The problem: Each line starting at the one that contains "Cancel the new labeling configuration" and ending at the one that contains "Task: Open the mail envelope icon in sidebar" must be returned exactly, and the rest of the listing is left out.

The records:
--- START ---
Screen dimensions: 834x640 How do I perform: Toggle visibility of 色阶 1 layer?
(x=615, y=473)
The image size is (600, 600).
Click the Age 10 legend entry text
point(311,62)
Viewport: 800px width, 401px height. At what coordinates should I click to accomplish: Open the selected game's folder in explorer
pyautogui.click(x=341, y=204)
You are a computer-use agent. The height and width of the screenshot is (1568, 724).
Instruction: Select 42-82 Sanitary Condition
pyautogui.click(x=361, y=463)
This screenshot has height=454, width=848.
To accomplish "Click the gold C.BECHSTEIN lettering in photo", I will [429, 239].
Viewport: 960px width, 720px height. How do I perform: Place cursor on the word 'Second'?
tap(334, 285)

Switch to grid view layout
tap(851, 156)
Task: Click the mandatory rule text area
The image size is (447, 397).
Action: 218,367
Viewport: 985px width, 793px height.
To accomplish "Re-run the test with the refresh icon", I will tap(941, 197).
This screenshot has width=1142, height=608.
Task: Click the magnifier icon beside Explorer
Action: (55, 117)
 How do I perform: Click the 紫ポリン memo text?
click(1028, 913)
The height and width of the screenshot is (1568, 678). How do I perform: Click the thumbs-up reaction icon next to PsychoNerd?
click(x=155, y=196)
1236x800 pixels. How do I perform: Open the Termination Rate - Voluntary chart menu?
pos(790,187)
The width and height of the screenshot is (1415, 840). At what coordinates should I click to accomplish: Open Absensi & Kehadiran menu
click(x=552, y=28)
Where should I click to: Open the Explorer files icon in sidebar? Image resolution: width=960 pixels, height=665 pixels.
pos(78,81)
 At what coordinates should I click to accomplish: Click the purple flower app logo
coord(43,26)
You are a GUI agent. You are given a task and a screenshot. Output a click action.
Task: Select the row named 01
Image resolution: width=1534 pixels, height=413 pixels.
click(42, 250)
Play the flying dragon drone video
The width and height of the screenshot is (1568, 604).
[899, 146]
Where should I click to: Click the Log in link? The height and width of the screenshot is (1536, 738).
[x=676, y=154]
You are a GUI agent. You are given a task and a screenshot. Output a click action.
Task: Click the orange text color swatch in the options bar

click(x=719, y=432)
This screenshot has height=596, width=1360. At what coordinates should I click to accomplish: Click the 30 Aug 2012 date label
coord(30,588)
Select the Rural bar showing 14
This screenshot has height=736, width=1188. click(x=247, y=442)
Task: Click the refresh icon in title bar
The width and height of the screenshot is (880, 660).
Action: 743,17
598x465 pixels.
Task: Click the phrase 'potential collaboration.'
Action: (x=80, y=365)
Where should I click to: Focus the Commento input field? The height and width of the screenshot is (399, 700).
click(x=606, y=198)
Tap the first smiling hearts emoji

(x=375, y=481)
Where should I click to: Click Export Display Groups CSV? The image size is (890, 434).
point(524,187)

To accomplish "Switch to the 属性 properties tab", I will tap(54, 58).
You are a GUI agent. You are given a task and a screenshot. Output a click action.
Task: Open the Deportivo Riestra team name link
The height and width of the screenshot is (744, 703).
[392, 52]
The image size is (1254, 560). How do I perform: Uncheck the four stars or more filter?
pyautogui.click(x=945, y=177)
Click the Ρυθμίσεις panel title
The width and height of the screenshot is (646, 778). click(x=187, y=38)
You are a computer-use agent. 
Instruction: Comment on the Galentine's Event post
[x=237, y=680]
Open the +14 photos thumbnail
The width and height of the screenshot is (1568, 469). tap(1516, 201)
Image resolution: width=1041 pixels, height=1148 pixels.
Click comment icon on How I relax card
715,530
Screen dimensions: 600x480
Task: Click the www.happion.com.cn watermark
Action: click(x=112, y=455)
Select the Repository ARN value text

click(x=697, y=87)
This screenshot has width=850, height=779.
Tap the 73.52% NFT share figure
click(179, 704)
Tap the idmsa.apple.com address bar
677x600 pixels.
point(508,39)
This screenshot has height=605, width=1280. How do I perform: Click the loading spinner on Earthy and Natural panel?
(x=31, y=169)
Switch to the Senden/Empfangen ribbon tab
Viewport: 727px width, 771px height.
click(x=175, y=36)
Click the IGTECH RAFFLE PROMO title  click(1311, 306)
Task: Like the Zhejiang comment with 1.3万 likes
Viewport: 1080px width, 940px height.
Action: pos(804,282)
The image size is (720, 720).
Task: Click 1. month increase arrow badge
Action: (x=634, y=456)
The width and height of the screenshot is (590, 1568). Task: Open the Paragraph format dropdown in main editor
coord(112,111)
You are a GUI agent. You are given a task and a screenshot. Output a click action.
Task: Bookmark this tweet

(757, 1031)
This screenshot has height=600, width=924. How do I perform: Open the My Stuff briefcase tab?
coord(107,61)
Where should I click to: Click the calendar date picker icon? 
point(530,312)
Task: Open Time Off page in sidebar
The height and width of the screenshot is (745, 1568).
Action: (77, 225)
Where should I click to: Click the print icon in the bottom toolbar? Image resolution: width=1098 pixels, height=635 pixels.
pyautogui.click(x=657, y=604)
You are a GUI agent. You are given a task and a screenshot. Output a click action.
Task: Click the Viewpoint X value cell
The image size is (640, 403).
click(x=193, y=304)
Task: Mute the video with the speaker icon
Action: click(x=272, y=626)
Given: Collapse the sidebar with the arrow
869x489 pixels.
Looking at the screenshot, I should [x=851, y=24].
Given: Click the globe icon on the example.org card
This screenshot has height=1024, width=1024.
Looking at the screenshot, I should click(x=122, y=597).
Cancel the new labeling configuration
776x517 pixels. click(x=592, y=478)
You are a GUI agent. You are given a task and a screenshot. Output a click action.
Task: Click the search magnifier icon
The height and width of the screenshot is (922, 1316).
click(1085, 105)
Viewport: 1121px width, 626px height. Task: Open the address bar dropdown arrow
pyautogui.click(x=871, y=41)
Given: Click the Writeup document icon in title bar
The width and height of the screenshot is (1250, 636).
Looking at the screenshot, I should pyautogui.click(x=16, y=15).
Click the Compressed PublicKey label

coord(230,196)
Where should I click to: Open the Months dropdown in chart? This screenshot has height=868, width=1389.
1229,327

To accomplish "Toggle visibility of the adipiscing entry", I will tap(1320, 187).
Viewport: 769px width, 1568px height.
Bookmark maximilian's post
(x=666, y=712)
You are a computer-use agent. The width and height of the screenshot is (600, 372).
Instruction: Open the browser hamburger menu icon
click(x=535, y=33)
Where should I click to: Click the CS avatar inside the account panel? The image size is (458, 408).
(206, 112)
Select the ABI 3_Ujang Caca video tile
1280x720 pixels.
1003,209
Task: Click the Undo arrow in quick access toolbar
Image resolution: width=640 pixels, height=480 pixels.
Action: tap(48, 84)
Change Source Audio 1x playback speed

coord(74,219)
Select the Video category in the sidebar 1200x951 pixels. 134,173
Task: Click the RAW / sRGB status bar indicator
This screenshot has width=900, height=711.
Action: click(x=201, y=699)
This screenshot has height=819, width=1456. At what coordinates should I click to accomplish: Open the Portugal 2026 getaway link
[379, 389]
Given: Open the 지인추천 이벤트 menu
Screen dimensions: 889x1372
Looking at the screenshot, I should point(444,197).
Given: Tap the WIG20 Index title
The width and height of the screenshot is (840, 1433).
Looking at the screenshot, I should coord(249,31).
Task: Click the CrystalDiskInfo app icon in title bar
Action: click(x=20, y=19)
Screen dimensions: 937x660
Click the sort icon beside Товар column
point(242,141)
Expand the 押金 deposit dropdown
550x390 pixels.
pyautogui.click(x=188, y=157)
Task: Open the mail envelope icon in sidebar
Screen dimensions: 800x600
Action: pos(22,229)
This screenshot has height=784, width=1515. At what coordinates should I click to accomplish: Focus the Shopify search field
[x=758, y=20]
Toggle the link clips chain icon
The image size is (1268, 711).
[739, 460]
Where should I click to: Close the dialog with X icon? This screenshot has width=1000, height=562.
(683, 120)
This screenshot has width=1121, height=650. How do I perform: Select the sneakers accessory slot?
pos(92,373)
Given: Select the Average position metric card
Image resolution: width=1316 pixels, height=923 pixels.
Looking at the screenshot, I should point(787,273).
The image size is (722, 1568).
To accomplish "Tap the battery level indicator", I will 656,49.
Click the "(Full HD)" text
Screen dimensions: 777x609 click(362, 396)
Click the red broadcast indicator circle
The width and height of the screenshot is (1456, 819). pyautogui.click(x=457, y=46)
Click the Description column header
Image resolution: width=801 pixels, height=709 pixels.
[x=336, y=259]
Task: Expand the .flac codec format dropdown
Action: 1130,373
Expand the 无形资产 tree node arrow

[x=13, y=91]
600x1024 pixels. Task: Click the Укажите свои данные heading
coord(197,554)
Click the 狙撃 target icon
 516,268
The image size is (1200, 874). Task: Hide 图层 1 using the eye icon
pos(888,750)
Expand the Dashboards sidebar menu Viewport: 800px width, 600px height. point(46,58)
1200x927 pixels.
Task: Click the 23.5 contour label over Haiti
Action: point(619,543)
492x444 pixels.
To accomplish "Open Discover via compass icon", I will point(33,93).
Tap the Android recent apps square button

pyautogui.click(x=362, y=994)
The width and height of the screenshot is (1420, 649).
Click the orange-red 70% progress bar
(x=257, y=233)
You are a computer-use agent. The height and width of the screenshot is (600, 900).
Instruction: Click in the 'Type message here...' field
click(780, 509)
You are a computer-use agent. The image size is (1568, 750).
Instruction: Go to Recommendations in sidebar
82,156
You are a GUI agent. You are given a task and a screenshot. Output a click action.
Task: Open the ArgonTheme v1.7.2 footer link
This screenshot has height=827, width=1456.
--- END ---
Solution to the problem:
Cancel the new labeling configuration
776x517 pixels. click(x=592, y=478)
You are a GUI agent. You are given a task and a screenshot. Output a click action.
Task: Click the search magnifier icon
The height and width of the screenshot is (922, 1316).
click(1085, 105)
Viewport: 1121px width, 626px height. Task: Open the address bar dropdown arrow
pyautogui.click(x=871, y=41)
Given: Click the Writeup document icon in title bar
The width and height of the screenshot is (1250, 636).
Looking at the screenshot, I should pyautogui.click(x=16, y=15).
Click the Compressed PublicKey label

coord(230,196)
Where should I click to: Open the Months dropdown in chart? This screenshot has height=868, width=1389.
1229,327

To accomplish "Toggle visibility of the adipiscing entry", I will tap(1320, 187).
Viewport: 769px width, 1568px height.
Bookmark maximilian's post
(x=666, y=712)
You are a computer-use agent. The width and height of the screenshot is (600, 372).
Instruction: Open the browser hamburger menu icon
click(x=535, y=33)
Where should I click to: Click the CS avatar inside the account panel? The image size is (458, 408).
(206, 112)
Select the ABI 3_Ujang Caca video tile
1280x720 pixels.
1003,209
Task: Click the Undo arrow in quick access toolbar
Image resolution: width=640 pixels, height=480 pixels.
Action: tap(48, 84)
Change Source Audio 1x playback speed

coord(74,219)
Select the Video category in the sidebar 1200x951 pixels. 134,173
Task: Click the RAW / sRGB status bar indicator
This screenshot has width=900, height=711.
Action: click(x=201, y=699)
This screenshot has height=819, width=1456. At what coordinates should I click to accomplish: Open the Portugal 2026 getaway link
[379, 389]
Given: Open the 지인추천 이벤트 menu
Screen dimensions: 889x1372
Looking at the screenshot, I should point(444,197).
Given: Tap the WIG20 Index title
The width and height of the screenshot is (840, 1433).
Looking at the screenshot, I should coord(249,31).
Task: Click the CrystalDiskInfo app icon in title bar
Action: click(x=20, y=19)
Screen dimensions: 937x660
Click the sort icon beside Товар column
point(242,141)
Expand the 押金 deposit dropdown
550x390 pixels.
pyautogui.click(x=188, y=157)
Task: Open the mail envelope icon in sidebar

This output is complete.